Sea ice plays a central role in regulating Earth’s radiative budget because of its high albedo effect, and its melting level during the summer season is considered to be an important index of global warming. Contemporary earth system models (ESM) utilize complex dynamical models for the pack ice to account for the variations of sea ice cover and its feedback on the earth system. There is a wide consensus in the climate modeling community that the ice pack is most accurately modeled as a viscous–plastic flow with a highly nonlinear rheology consisting of an elliptic-yield-curve constitutive law. However, sea ice dynamics remains one of the most uncertain factors in the ESM’s ability to address the climate change problem. The difficulty in accurately and efficiently solving numerically the associated highly nonlinear partial differential equations is believed to be a big contributor to this uncertainty. This work builds on recent efforts to construct fast and accurate numerical schemes for the viscous–plastic sea ice equations, based on a Jacobian free Newton–Krylov (JFNK) algorithm.

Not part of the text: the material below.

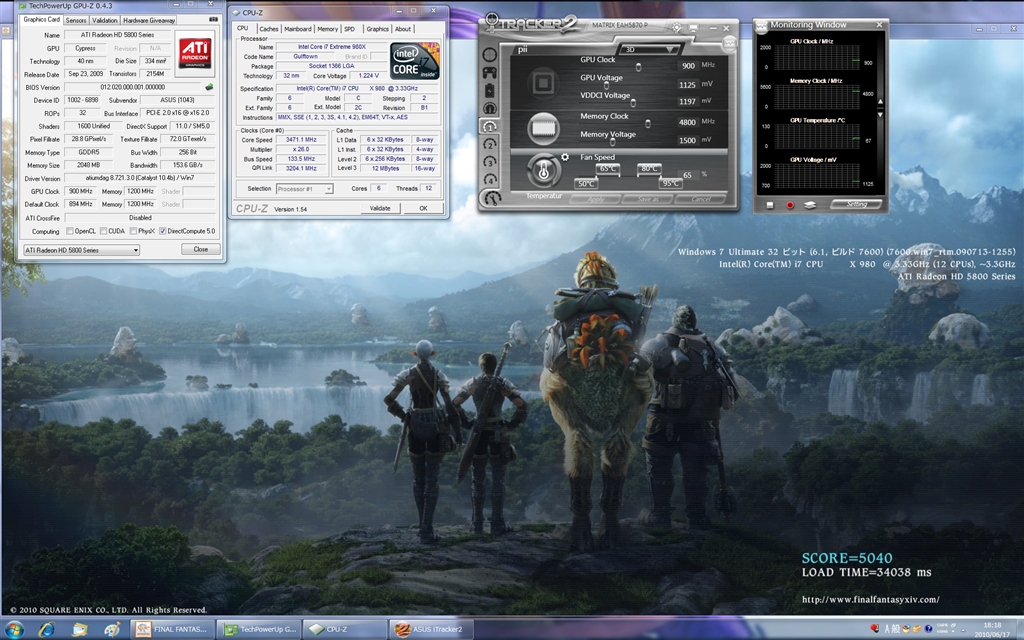This screenshot has width=1024, height=640.
Task: Click the battery power-saving profile icon
Action: point(489,90)
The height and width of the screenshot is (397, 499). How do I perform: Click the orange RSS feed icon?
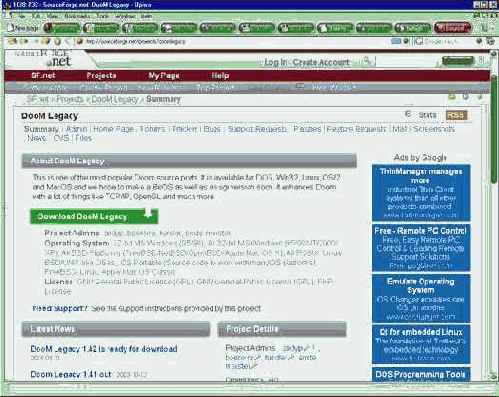[456, 115]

Here, we propose to improve on the JFNK approach by using a fully second order Crank–Nicolson-type method to discretize the sea ice momentum equations (SIME) instead of the previously used first order backward Euler. More importantly, we improve on the Jacobian free approximation by expressing the derivatives of the least cumbersome and linear terms in the discretized SIME functional in closed form and use a second order Gateaux-derivative approximation for the remaining terms, instead of using a first order approximation of the Gateaux derivative for the whole Jacobian matrix. Numerical tests performed on a synthetic exact solution for an augmented set of equations demonstrated that the new scheme is indeed second order accurate and the second order approximation of the Jacobian matrix was revealed to be crucial for the convergence of the nonlinear solver. One of the main difficulties in the JFNK approach resides in deciding on a stopping criterion for the Newton iterations. Our tests show that iterating beyond a certain level can in fact deteriorate the solution and prevent convergence. To overcome this issue, we suggest to use a conditional termination strategy by stopping the iterations as soon as the residual starts to increase. The resulting gain in efficiency overshadows any gains in accuracy when requiring formal convergence.